В последний год Колька стал замечать, что заработка его семье не хватает. Он не мог позволить себе купить книгу, дать Матвею на марки. Генка донашивал старую школьную форму, брюки вытерлись на коленях и пузырились, а на новый костюм денег не было. Отчего начались нехватки, было ясно. Братья вырастали, им требовалось больше пищи, больше денег уходило на одежду. Матвей носил уже взрослые размеры, а стоили они гораздо дороже детских. Там, где раньше можно было обойтись пятью рублями теперь недоставало и пятнадцати. Мать заговорила о том, что ей необходимо поступить на работу, и это решило дело. Колька отправился на автокомбинат, где начинал свою слесарную карьеру. Мастер Крайнов принял его с распростёртыми объятиями и устроил на полсмены по совместительству. Поставленная перед фактом мать, поворчала-поворчала, однако смирилась.

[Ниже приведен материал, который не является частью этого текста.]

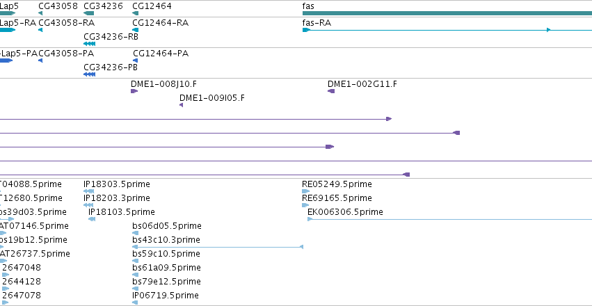
Task: Click the DME1-008J10.F feature glyph
Action: [x=134, y=91]
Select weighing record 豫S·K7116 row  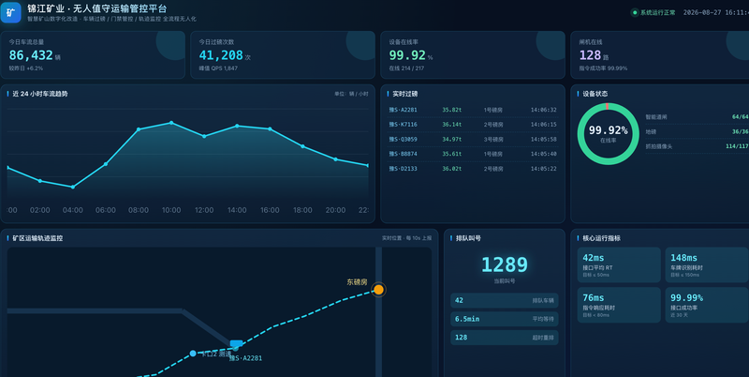tap(473, 125)
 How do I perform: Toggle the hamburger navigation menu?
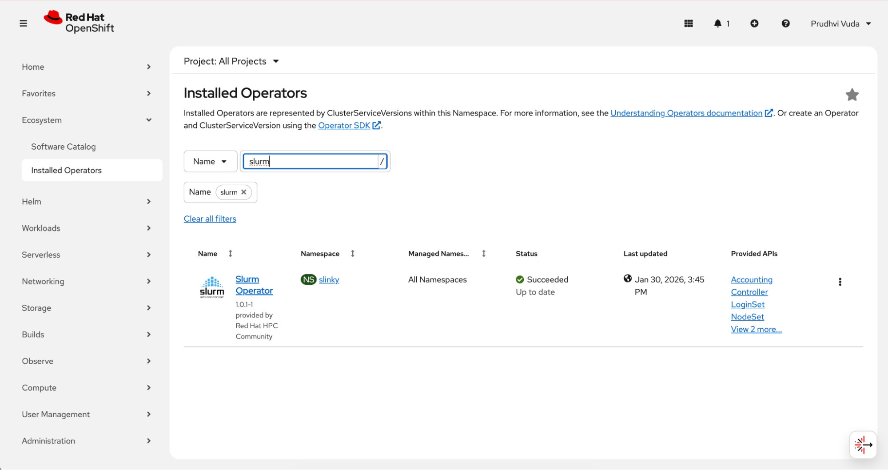(23, 24)
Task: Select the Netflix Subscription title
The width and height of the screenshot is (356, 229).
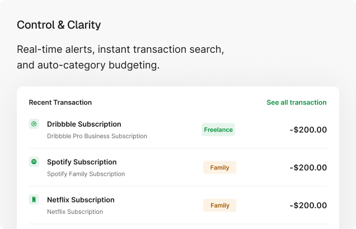Action: (81, 200)
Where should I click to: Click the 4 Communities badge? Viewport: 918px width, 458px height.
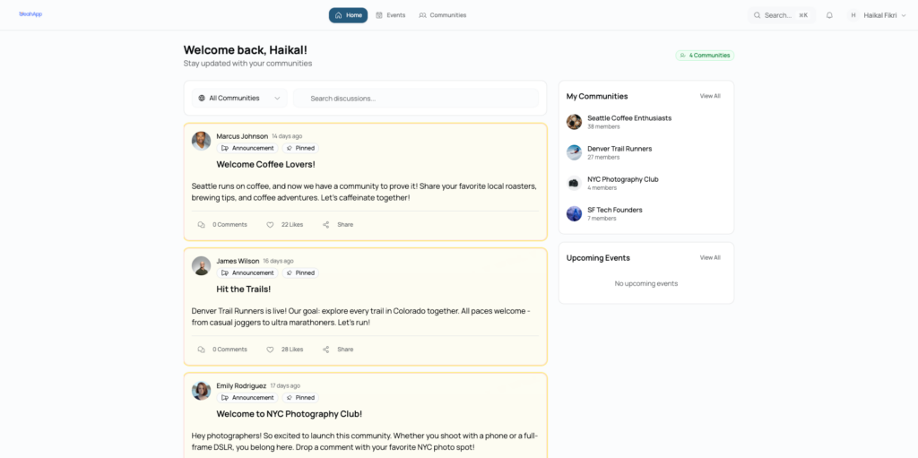705,56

Работал Колька на автокомбинате либо вторую половину вечерней, либо первую - ночной смены. После недели совместительства он потерял в весе. Не требовалось вставать на весы, чтобы заметить это, достаточно было взглянуть на себя в зеркало. Шестьдесят рублей в месяц, получаемые на автокомбинате, заткнули пробоины в семейном бюджете...
Возвращение к истокам, к месту, где начинался его рабочий путь, оказался поучительным. Раньше понятие "рабочий" представлялось Кольке однозначным. Рабочий он и есть рабочий - этим словом определялось его социальная и общественная сущность. Иное дело, люди с высшим образованием. Там на лицо градация: рядовой инженер и директор завода - явно не одно и то же. Директора, хотя он тоже инженер, называют не инженером, а директором. Рабочий же - всегда рабочий.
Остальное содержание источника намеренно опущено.